*What is being asked:* Copy exactly the lines of the records below, and only those lines, beginning with the line that contains "Viewport: 1887px width, 783px" and ending with the line that contains "Open SQL スクリプトの実行".

*Available records:*
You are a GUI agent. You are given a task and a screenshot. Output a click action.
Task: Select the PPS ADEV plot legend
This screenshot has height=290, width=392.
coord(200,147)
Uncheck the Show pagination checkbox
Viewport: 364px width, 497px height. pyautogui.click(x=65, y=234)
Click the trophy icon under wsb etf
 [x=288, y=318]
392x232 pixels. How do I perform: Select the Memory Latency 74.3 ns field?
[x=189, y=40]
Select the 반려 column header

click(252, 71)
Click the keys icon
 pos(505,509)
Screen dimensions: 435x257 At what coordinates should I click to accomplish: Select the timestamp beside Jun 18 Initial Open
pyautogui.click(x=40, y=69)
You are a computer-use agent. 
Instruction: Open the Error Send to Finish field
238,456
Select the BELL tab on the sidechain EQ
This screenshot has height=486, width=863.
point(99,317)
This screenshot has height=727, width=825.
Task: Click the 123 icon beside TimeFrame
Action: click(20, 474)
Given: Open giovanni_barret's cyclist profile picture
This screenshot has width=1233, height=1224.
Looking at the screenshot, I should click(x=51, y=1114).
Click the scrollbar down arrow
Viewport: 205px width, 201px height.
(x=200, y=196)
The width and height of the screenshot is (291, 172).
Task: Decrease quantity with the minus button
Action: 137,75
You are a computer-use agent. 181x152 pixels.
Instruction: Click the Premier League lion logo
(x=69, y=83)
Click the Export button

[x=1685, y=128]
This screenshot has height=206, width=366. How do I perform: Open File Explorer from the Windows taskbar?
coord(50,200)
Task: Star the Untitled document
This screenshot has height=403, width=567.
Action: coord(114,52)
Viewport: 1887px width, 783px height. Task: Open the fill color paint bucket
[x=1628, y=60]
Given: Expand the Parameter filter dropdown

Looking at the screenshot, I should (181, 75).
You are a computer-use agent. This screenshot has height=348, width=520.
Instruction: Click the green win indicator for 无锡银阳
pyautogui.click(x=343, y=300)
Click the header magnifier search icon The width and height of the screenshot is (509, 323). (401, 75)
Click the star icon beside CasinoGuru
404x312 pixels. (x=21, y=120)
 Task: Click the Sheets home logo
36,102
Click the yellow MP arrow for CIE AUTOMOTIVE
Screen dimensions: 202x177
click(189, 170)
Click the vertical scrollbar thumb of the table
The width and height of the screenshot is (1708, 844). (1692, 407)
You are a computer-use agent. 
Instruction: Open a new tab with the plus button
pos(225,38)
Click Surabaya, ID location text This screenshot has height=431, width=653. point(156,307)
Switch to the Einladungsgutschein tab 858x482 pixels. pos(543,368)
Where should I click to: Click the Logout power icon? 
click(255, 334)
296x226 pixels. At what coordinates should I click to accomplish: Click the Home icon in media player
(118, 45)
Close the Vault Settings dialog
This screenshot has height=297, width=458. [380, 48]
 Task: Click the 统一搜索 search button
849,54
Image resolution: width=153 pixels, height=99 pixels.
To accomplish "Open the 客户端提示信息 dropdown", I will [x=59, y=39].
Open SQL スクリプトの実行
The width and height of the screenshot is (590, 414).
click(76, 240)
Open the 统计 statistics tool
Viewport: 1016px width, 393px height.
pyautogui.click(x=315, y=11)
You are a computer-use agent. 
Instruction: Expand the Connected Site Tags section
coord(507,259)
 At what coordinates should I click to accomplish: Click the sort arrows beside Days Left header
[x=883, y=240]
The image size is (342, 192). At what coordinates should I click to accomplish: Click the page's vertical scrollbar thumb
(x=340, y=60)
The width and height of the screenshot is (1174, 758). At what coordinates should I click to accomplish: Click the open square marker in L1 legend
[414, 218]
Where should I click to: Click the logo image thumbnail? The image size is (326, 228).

*Expected answer:*
Viewport: 1887px width, 783px height. Task: Open the fill color paint bucket
[x=1628, y=60]
Given: Expand the Parameter filter dropdown

Looking at the screenshot, I should (181, 75).
You are a computer-use agent. This screenshot has height=348, width=520.
Instruction: Click the green win indicator for 无锡银阳
pyautogui.click(x=343, y=300)
Click the header magnifier search icon The width and height of the screenshot is (509, 323). (401, 75)
Click the star icon beside CasinoGuru
404x312 pixels. (x=21, y=120)
 Task: Click the Sheets home logo
36,102
Click the yellow MP arrow for CIE AUTOMOTIVE
Screen dimensions: 202x177
click(189, 170)
Click the vertical scrollbar thumb of the table
The width and height of the screenshot is (1708, 844). (1692, 407)
You are a computer-use agent. 
Instruction: Open a new tab with the plus button
pos(225,38)
Click Surabaya, ID location text This screenshot has height=431, width=653. point(156,307)
Switch to the Einladungsgutschein tab 858x482 pixels. pos(543,368)
Where should I click to: Click the Logout power icon? 
click(255, 334)
296x226 pixels. At what coordinates should I click to accomplish: Click the Home icon in media player
(118, 45)
Close the Vault Settings dialog
This screenshot has height=297, width=458. [380, 48]
 Task: Click the 统一搜索 search button
849,54
Image resolution: width=153 pixels, height=99 pixels.
To accomplish "Open the 客户端提示信息 dropdown", I will [x=59, y=39].
Open SQL スクリプトの実行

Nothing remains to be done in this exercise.